_WHAT NEEDS TO BE DONE_.
Swap "Demolish" for "Bulldoze" throughout the lines below and reproduce them with all other wording unchanged.

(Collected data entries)
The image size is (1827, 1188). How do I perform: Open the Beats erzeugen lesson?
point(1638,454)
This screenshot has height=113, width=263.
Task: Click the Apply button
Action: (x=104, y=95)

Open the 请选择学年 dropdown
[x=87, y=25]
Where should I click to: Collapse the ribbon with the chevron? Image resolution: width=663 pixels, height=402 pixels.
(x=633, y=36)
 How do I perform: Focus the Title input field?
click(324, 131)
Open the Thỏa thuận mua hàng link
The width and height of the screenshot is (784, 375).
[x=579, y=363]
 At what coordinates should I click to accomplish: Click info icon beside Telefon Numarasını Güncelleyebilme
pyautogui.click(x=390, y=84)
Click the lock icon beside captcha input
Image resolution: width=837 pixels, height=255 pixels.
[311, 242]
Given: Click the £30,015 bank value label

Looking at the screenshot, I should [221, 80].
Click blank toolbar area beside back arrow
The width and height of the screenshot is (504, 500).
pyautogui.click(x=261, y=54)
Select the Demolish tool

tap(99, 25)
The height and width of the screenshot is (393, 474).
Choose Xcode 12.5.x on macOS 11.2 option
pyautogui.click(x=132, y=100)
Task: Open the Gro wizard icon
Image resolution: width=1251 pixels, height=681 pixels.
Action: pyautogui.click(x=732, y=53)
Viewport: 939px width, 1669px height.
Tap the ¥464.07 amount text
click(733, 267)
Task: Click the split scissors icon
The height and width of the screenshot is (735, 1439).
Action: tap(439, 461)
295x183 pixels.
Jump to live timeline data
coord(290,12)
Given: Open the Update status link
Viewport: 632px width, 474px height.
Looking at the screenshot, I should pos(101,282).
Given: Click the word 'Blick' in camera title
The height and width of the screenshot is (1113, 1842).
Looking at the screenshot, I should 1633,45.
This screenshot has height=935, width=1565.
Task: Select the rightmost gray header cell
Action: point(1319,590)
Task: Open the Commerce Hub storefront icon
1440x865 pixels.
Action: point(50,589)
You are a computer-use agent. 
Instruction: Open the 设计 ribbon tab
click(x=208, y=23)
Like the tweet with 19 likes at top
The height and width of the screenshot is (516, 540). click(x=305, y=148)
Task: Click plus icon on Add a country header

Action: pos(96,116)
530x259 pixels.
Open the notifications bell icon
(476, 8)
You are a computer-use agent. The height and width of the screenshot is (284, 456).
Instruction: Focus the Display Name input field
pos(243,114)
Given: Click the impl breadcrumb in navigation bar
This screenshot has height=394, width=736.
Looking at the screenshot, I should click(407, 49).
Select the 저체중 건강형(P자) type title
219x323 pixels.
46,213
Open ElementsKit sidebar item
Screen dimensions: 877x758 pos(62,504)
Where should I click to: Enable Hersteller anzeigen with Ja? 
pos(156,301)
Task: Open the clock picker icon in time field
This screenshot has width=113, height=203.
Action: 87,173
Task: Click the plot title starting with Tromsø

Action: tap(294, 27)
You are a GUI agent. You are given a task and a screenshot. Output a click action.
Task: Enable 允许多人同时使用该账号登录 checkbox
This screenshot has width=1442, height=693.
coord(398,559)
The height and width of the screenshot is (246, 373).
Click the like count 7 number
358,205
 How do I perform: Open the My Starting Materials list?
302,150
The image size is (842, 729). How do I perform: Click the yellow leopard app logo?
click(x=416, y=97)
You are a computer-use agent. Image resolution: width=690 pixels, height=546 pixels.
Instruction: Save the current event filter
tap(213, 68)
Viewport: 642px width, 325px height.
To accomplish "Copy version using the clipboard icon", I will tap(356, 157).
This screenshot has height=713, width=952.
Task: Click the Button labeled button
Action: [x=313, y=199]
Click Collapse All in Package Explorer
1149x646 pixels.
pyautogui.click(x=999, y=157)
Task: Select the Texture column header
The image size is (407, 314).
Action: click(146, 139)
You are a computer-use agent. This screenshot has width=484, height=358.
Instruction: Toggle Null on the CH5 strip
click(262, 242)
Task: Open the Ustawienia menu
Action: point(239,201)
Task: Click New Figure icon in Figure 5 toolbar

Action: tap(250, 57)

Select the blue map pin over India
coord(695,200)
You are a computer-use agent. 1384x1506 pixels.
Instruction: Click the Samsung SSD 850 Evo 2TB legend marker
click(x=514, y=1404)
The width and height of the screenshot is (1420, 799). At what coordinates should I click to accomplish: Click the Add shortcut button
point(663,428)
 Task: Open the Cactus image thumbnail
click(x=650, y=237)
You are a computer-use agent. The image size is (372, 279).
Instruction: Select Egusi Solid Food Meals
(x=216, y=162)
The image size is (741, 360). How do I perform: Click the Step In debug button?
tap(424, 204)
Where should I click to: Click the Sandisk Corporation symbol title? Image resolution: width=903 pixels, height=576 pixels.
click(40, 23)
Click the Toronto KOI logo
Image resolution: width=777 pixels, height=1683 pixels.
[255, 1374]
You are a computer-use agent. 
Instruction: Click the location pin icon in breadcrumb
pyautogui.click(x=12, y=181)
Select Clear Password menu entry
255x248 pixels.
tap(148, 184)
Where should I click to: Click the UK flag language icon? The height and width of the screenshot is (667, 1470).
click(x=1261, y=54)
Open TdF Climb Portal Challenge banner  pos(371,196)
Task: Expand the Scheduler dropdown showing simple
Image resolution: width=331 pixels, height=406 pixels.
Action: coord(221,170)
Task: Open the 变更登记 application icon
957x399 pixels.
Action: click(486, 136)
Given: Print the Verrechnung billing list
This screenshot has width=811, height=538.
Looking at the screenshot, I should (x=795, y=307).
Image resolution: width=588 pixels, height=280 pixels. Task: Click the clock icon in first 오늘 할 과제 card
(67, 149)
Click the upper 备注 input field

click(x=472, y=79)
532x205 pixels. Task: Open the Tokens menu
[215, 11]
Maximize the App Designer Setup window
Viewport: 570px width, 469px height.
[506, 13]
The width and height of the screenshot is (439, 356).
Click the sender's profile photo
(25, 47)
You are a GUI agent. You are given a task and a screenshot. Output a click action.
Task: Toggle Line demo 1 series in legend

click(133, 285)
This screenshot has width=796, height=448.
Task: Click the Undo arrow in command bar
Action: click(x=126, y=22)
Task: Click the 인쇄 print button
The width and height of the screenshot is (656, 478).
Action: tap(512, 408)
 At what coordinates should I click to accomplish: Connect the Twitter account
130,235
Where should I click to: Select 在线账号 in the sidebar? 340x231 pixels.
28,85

_RESULT OF THIS TASK_.
The image size is (1827, 1188). How do I perform: Open the Beats erzeugen lesson?
point(1638,454)
This screenshot has height=113, width=263.
Task: Click the Apply button
Action: (x=104, y=95)

Open the 请选择学年 dropdown
[x=87, y=25]
Where should I click to: Collapse the ribbon with the chevron? Image resolution: width=663 pixels, height=402 pixels.
(x=633, y=36)
 How do I perform: Focus the Title input field?
click(324, 131)
Open the Thỏa thuận mua hàng link
The width and height of the screenshot is (784, 375).
[x=579, y=363]
 At what coordinates should I click to accomplish: Click info icon beside Telefon Numarasını Güncelleyebilme
pyautogui.click(x=390, y=84)
Click the lock icon beside captcha input
Image resolution: width=837 pixels, height=255 pixels.
[311, 242]
Given: Click the £30,015 bank value label

Looking at the screenshot, I should [221, 80].
Click blank toolbar area beside back arrow
The width and height of the screenshot is (504, 500).
pyautogui.click(x=261, y=54)
Select the Bulldoze tool

tap(99, 25)
The height and width of the screenshot is (393, 474).
Choose Xcode 12.5.x on macOS 11.2 option
pyautogui.click(x=132, y=100)
Task: Open the Gro wizard icon
Image resolution: width=1251 pixels, height=681 pixels.
Action: pyautogui.click(x=732, y=53)
Viewport: 939px width, 1669px height.
Tap the ¥464.07 amount text
click(733, 267)
Task: Click the split scissors icon
The height and width of the screenshot is (735, 1439).
Action: tap(439, 461)
295x183 pixels.
Jump to live timeline data
coord(290,12)
Given: Open the Update status link
Viewport: 632px width, 474px height.
Looking at the screenshot, I should pos(101,282).
Given: Click the word 'Blick' in camera title
The height and width of the screenshot is (1113, 1842).
Looking at the screenshot, I should 1633,45.
This screenshot has height=935, width=1565.
Task: Select the rightmost gray header cell
Action: point(1319,590)
Task: Open the Commerce Hub storefront icon
1440x865 pixels.
Action: point(50,589)
You are a computer-use agent. 
Instruction: Open the 设计 ribbon tab
click(x=208, y=23)
Like the tweet with 19 likes at top
The height and width of the screenshot is (516, 540). click(x=305, y=148)
Task: Click plus icon on Add a country header

Action: pos(96,116)
530x259 pixels.
Open the notifications bell icon
(476, 8)
You are a computer-use agent. The height and width of the screenshot is (284, 456).
Instruction: Focus the Display Name input field
pos(243,114)
Given: Click the impl breadcrumb in navigation bar
This screenshot has height=394, width=736.
Looking at the screenshot, I should click(407, 49).
Select the 저체중 건강형(P자) type title
219x323 pixels.
46,213
Open ElementsKit sidebar item
Screen dimensions: 877x758 pos(62,504)
Where should I click to: Enable Hersteller anzeigen with Ja? 
pos(156,301)
Task: Open the clock picker icon in time field
This screenshot has width=113, height=203.
Action: 87,173
Task: Click the plot title starting with Tromsø

Action: tap(294, 27)
You are a GUI agent. You are given a task and a screenshot. Output a click action.
Task: Enable 允许多人同时使用该账号登录 checkbox
This screenshot has width=1442, height=693.
coord(398,559)
The height and width of the screenshot is (246, 373).
Click the like count 7 number
358,205
 How do I perform: Open the My Starting Materials list?
302,150
The image size is (842, 729). How do I perform: Click the yellow leopard app logo?
click(x=416, y=97)
You are a computer-use agent. Image resolution: width=690 pixels, height=546 pixels.
Instruction: Save the current event filter
tap(213, 68)
Viewport: 642px width, 325px height.
To accomplish "Copy version using the clipboard icon", I will tap(356, 157).
This screenshot has height=713, width=952.
Task: Click the Button labeled button
Action: [x=313, y=199]
Click Collapse All in Package Explorer
1149x646 pixels.
pyautogui.click(x=999, y=157)
Task: Select the Texture column header
The image size is (407, 314).
Action: click(146, 139)
You are a computer-use agent. This screenshot has width=484, height=358.
Instruction: Toggle Null on the CH5 strip
click(262, 242)
Task: Open the Ustawienia menu
Action: point(239,201)
Task: Click New Figure icon in Figure 5 toolbar

Action: tap(250, 57)

Select the blue map pin over India
coord(695,200)
You are a computer-use agent. 1384x1506 pixels.
Instruction: Click the Samsung SSD 850 Evo 2TB legend marker
click(x=514, y=1404)
The width and height of the screenshot is (1420, 799). At what coordinates should I click to accomplish: Click the Add shortcut button
point(663,428)
 Task: Open the Cactus image thumbnail
click(x=650, y=237)
You are a computer-use agent. The image size is (372, 279).
Instruction: Select Egusi Solid Food Meals
(x=216, y=162)
The image size is (741, 360). How do I perform: Click the Step In debug button?
tap(424, 204)
Where should I click to: Click the Sandisk Corporation symbol title? Image resolution: width=903 pixels, height=576 pixels.
click(40, 23)
Click the Toronto KOI logo
Image resolution: width=777 pixels, height=1683 pixels.
[255, 1374]
You are a computer-use agent. 
Instruction: Click the location pin icon in breadcrumb
pyautogui.click(x=12, y=181)
Select Clear Password menu entry
255x248 pixels.
tap(148, 184)
Where should I click to: Click the UK flag language icon? The height and width of the screenshot is (667, 1470).
click(x=1261, y=54)
Open TdF Climb Portal Challenge banner  pos(371,196)
Task: Expand the Scheduler dropdown showing simple
Image resolution: width=331 pixels, height=406 pixels.
Action: coord(221,170)
Task: Open the 变更登记 application icon
957x399 pixels.
Action: click(486, 136)
Given: Print the Verrechnung billing list
This screenshot has width=811, height=538.
Looking at the screenshot, I should (x=795, y=307).
Image resolution: width=588 pixels, height=280 pixels. Task: Click the clock icon in first 오늘 할 과제 card
(67, 149)
Click the upper 备注 input field

click(x=472, y=79)
532x205 pixels. Task: Open the Tokens menu
[215, 11]
Maximize the App Designer Setup window
Viewport: 570px width, 469px height.
[506, 13]
The width and height of the screenshot is (439, 356).
Click the sender's profile photo
(25, 47)
You are a GUI agent. You are given a task and a screenshot. Output a click action.
Task: Toggle Line demo 1 series in legend

click(133, 285)
This screenshot has width=796, height=448.
Task: Click the Undo arrow in command bar
Action: click(x=126, y=22)
Task: Click the 인쇄 print button
The width and height of the screenshot is (656, 478).
Action: tap(512, 408)
 At what coordinates should I click to accomplish: Connect the Twitter account
130,235
Where should I click to: Select 在线账号 in the sidebar? 340x231 pixels.
28,85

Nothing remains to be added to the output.